____ Data for the task

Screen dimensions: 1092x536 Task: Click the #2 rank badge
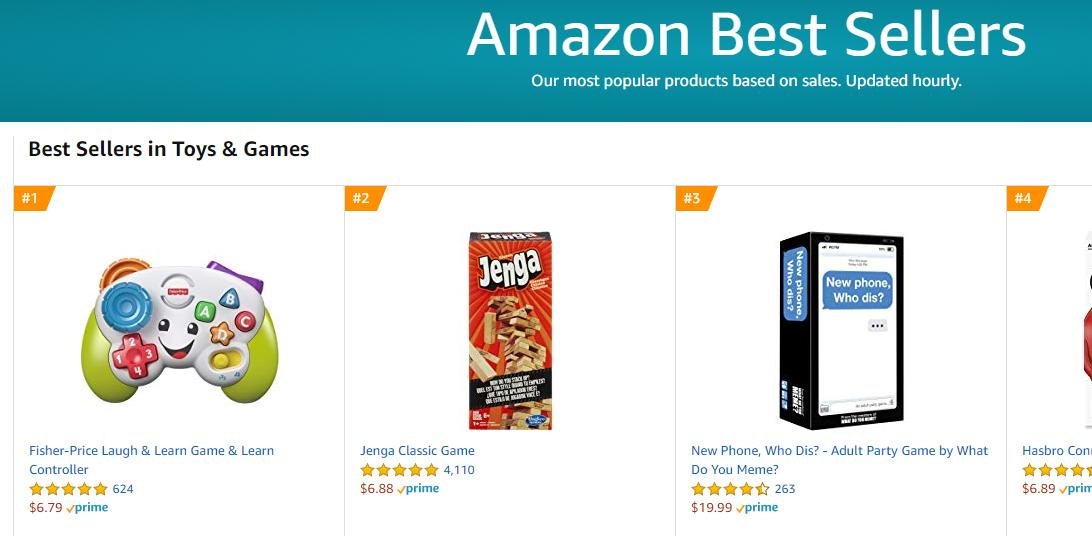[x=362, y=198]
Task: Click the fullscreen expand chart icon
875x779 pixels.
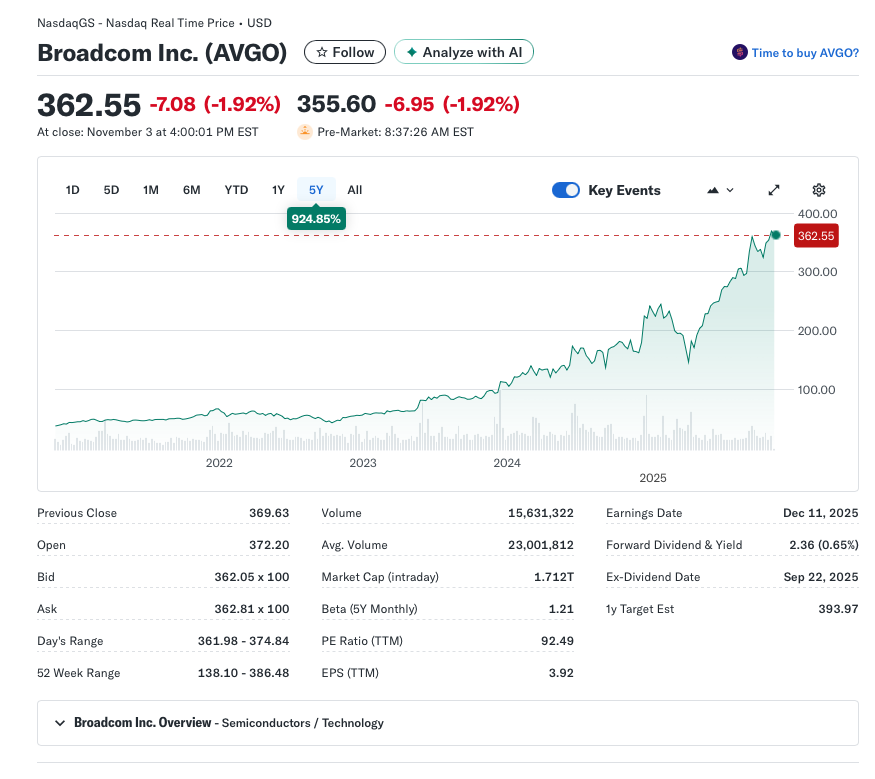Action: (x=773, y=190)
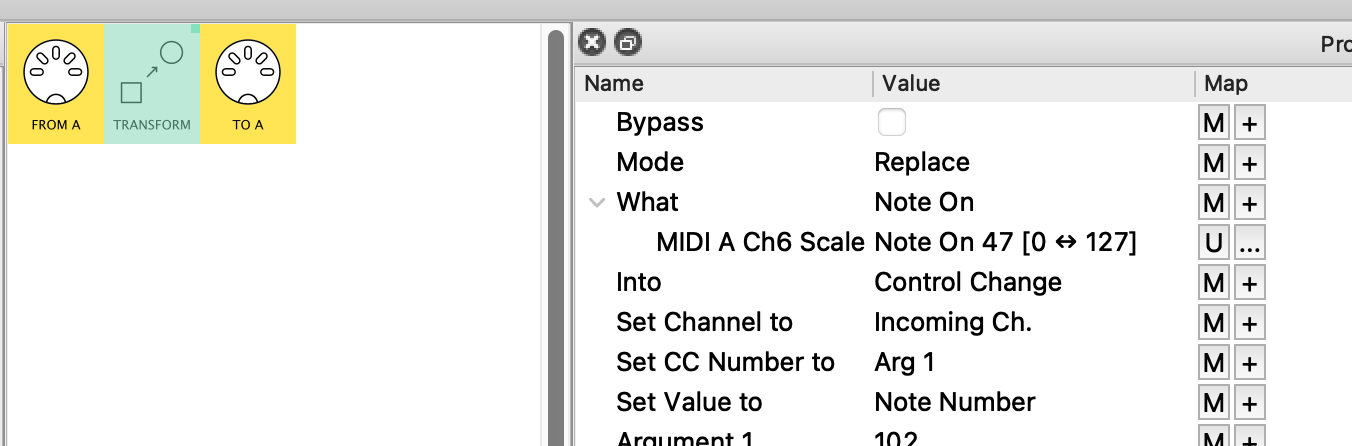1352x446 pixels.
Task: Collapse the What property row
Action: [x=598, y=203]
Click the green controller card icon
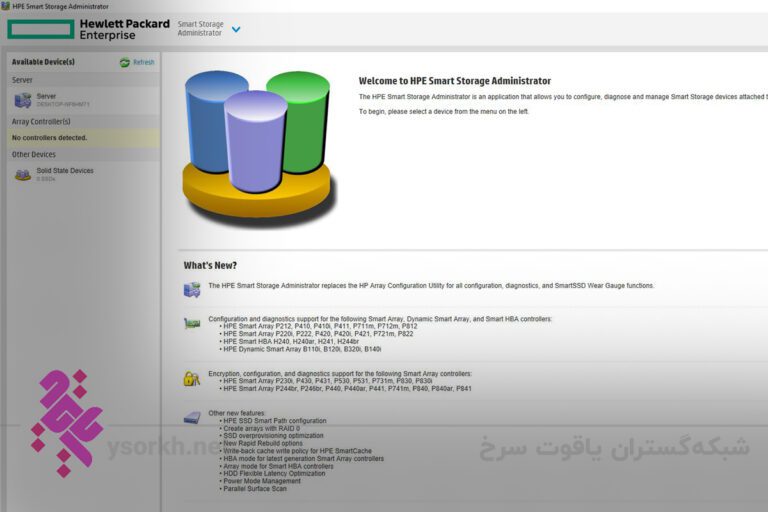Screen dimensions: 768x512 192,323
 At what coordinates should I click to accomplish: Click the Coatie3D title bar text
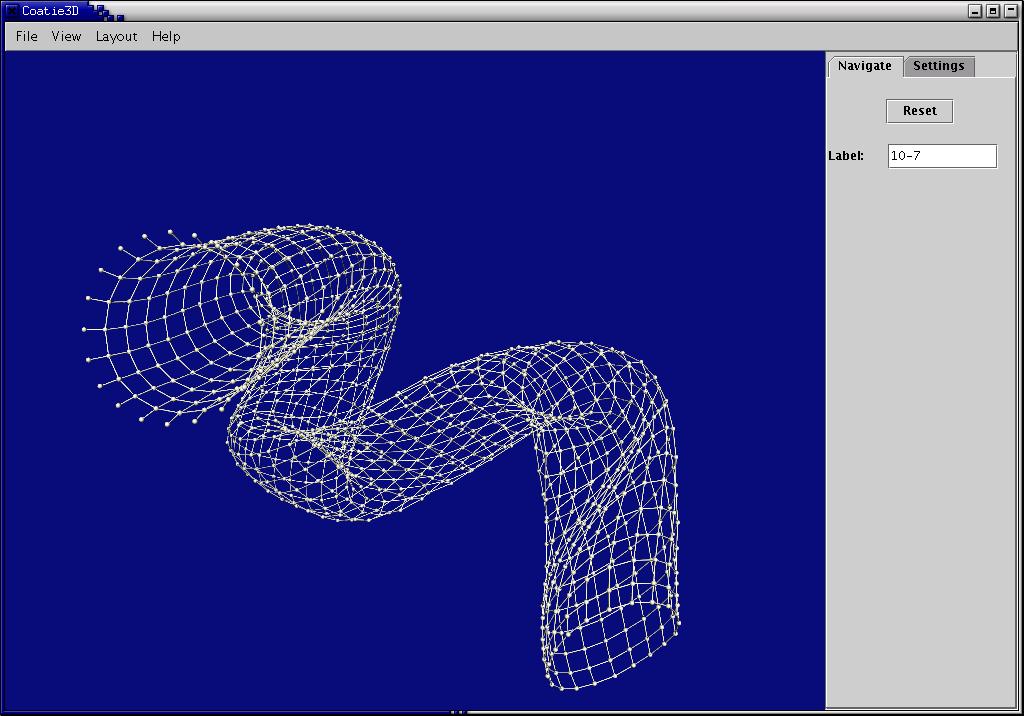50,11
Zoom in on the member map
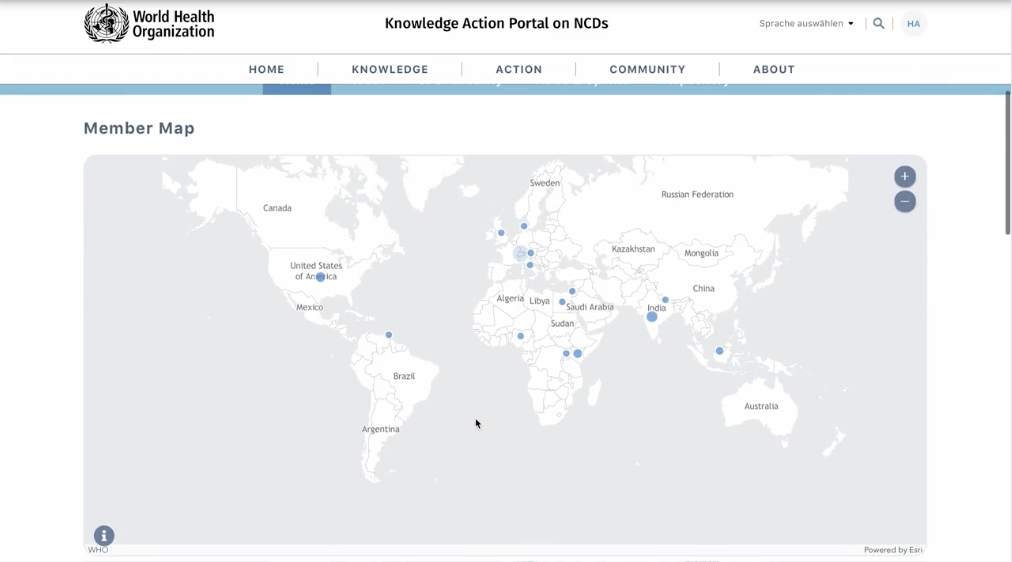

________

- **Task directions**: All lines of the material above should be returned unchanged, but no pictures should be included.

- **Solution**:
Screen dimensions: 1092x536 Task: Click the #2 rank badge
[x=362, y=198]
Task: Click the fullscreen expand chart icon
875x779 pixels.
Action: (x=773, y=190)
1352x446 pixels.
Task: Collapse the What property row
Action: [x=598, y=203]
Click the green controller card icon
Screen dimensions: 768x512 192,323
 At what coordinates should I click to accomplish: Click the Coatie3D title bar text
50,11
Zoom in on the member map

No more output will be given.